(Stored data)
--

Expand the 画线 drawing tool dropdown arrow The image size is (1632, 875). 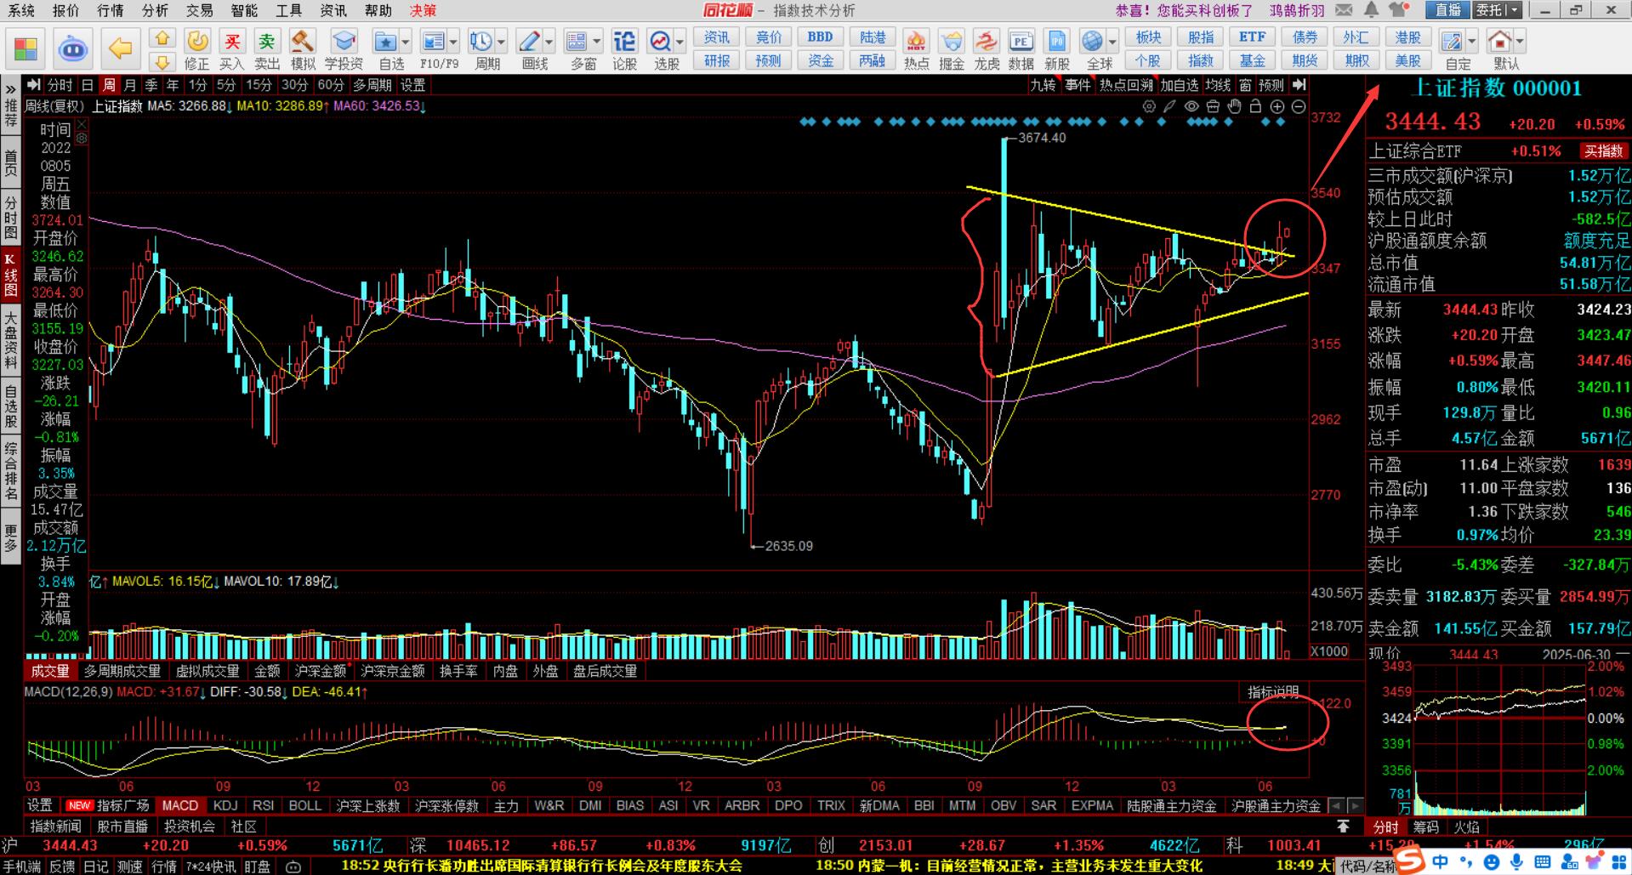pyautogui.click(x=549, y=42)
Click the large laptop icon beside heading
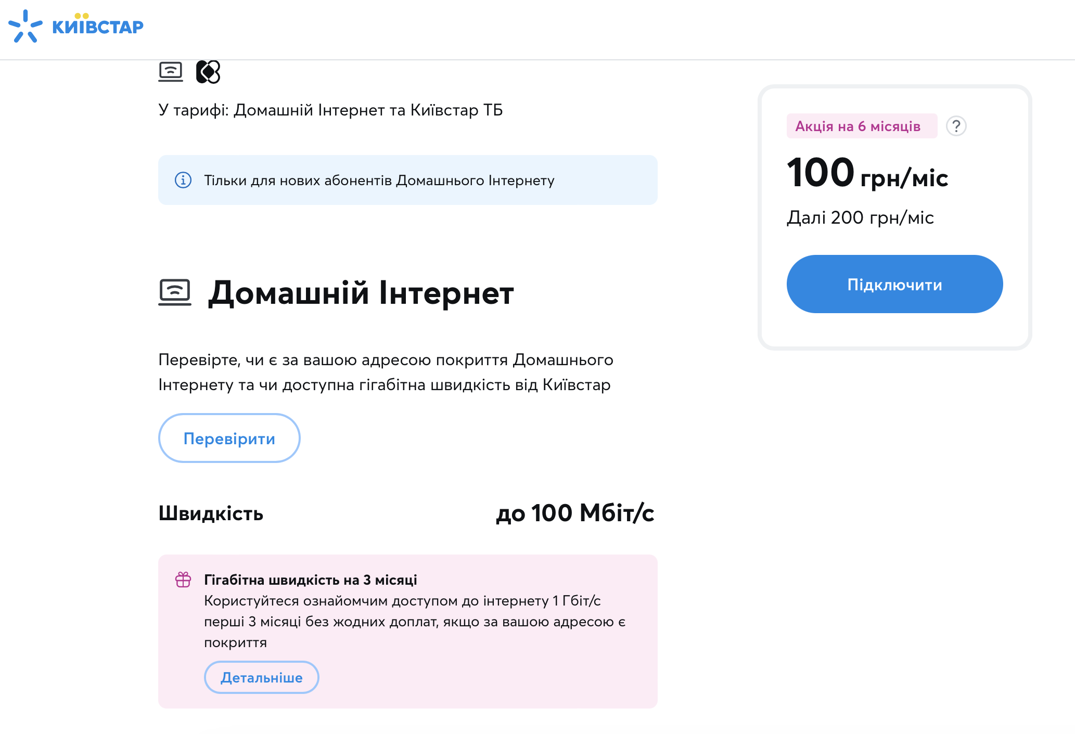This screenshot has height=734, width=1075. pyautogui.click(x=175, y=292)
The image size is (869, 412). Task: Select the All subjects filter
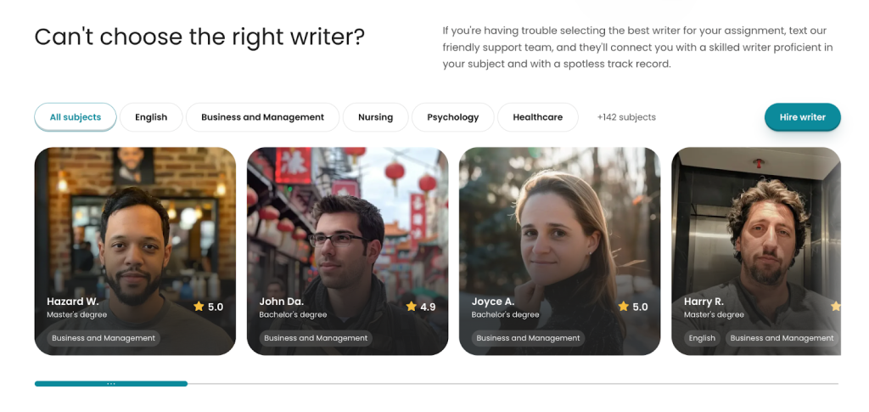(76, 117)
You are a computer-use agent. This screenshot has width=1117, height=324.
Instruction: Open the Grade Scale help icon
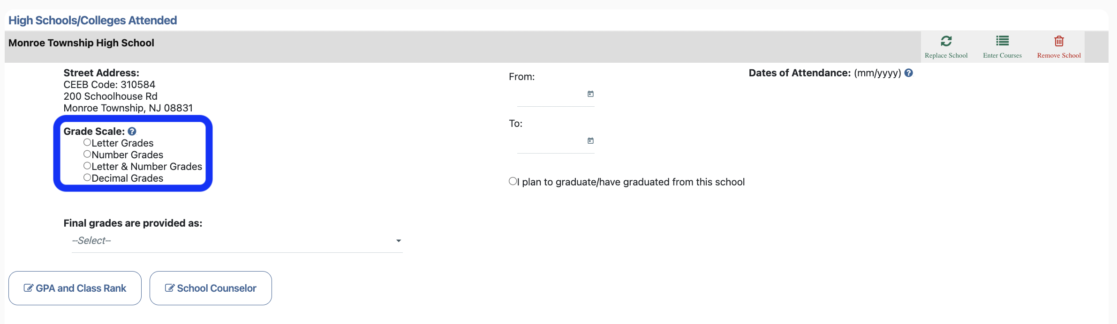pyautogui.click(x=131, y=131)
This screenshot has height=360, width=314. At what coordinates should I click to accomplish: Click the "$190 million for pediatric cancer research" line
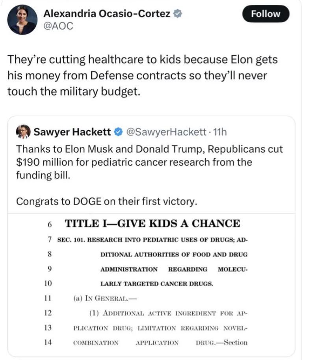[x=134, y=162]
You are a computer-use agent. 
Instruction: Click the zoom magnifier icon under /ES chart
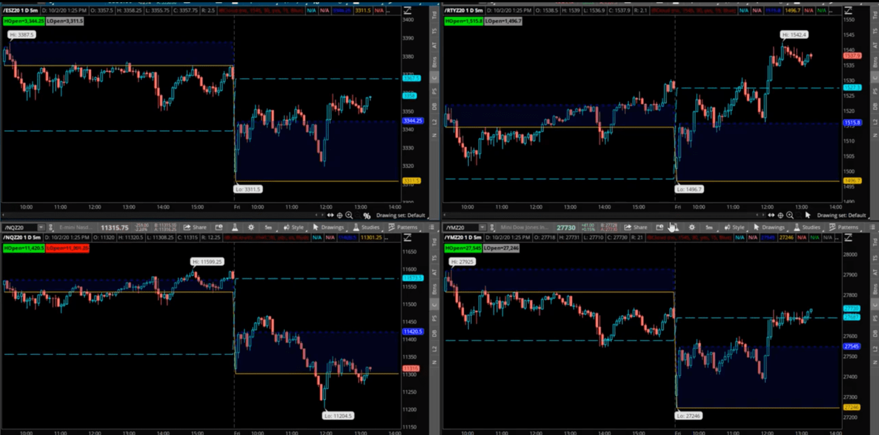point(349,215)
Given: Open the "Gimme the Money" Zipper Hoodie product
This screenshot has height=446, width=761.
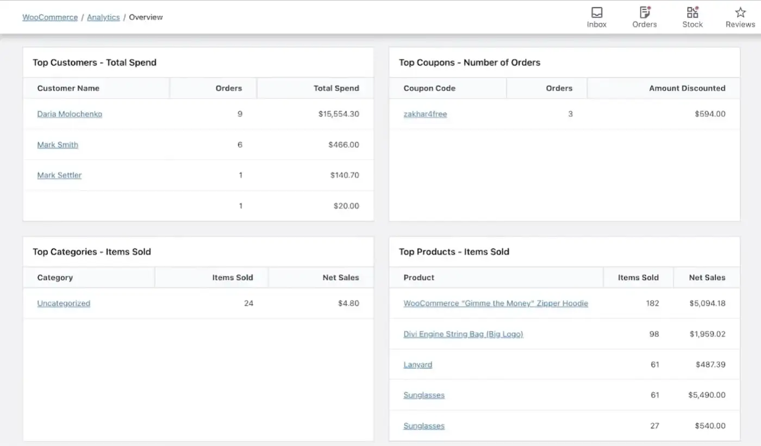Looking at the screenshot, I should coord(495,303).
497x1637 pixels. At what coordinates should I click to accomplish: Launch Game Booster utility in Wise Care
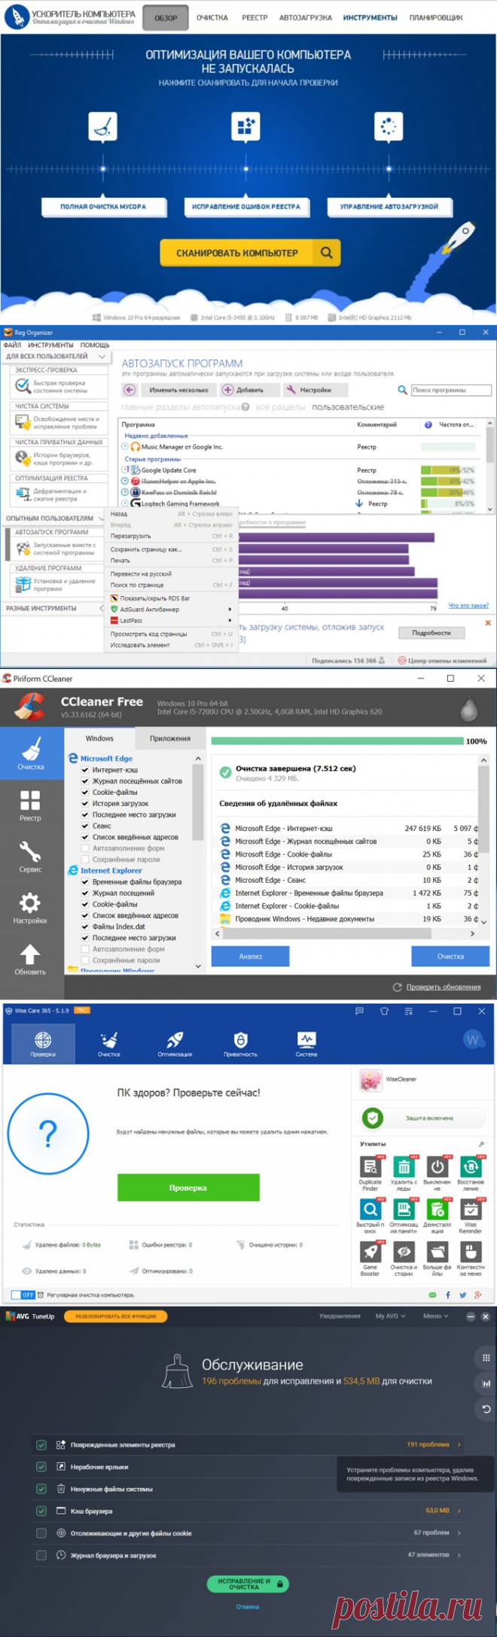click(370, 1256)
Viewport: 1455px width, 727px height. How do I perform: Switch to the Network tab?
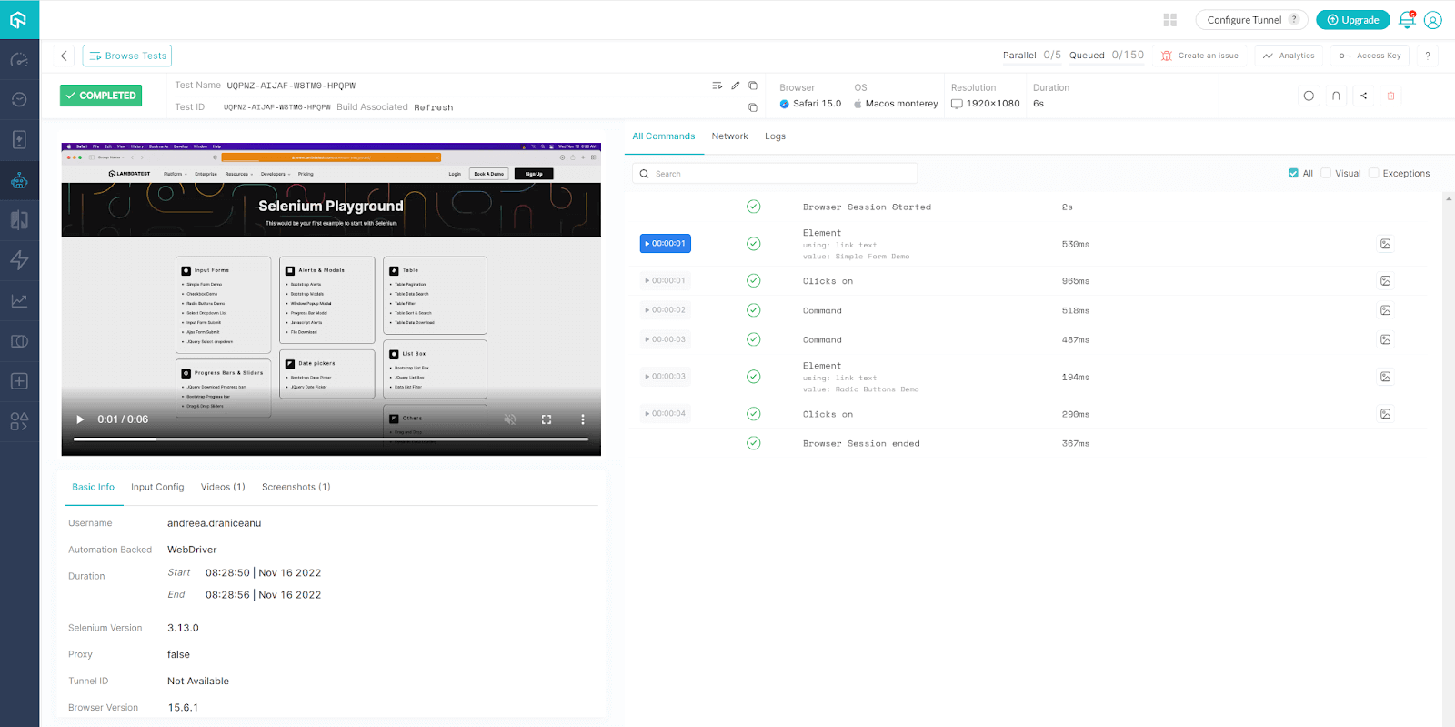pos(729,136)
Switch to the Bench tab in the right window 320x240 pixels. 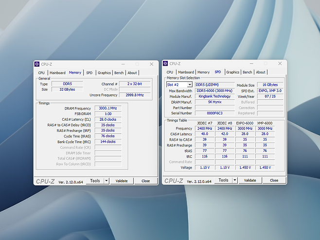pyautogui.click(x=248, y=73)
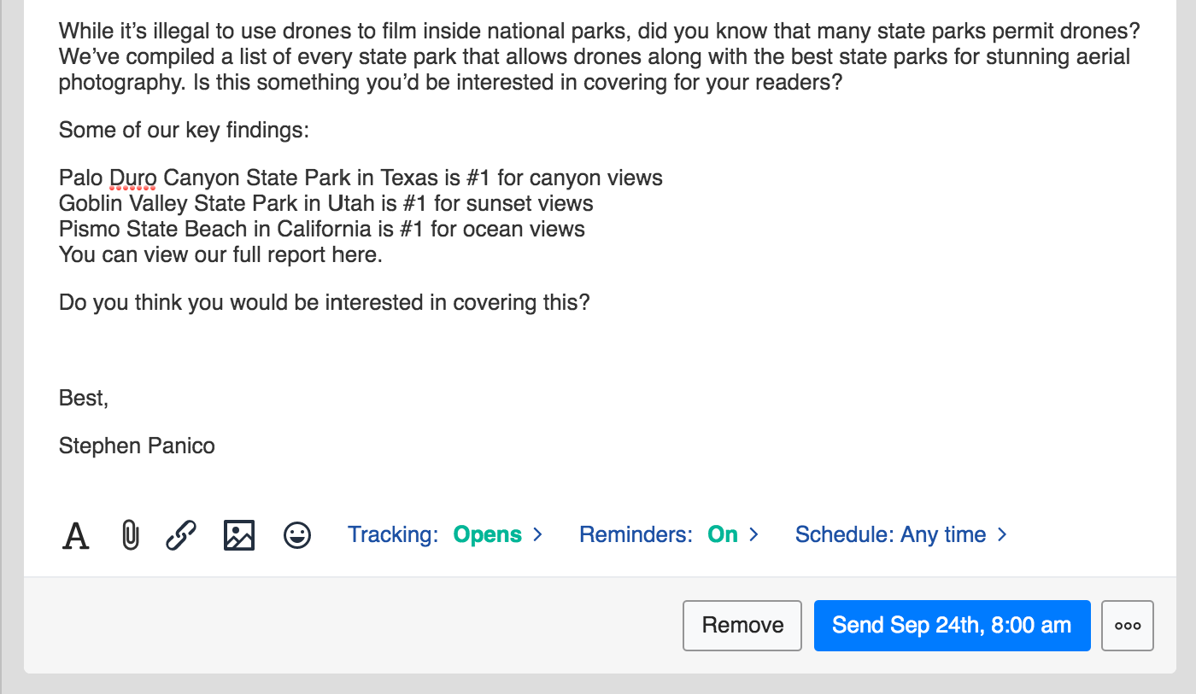This screenshot has width=1196, height=694.
Task: Click the opening paragraph about national parks drones
Action: point(598,58)
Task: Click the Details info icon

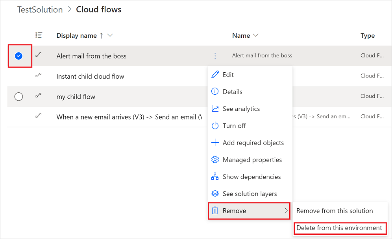Action: 215,91
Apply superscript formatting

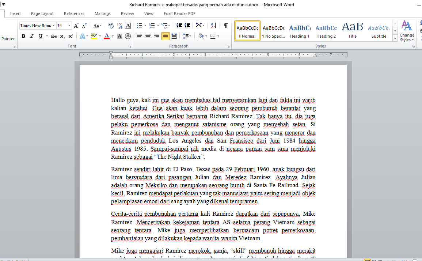[71, 36]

--

■ **WHAT THE EXERCISE ASKS**:
Your output must consist only of the lines from the line with "Task: Click the Details info icon" through the final line of the data, both included, reproduced exactly and free of pictures.

■ **RESULT OF THE EXERCISE**:
Task: Click the Details info icon

Action: 215,91
Apply superscript formatting

[71, 36]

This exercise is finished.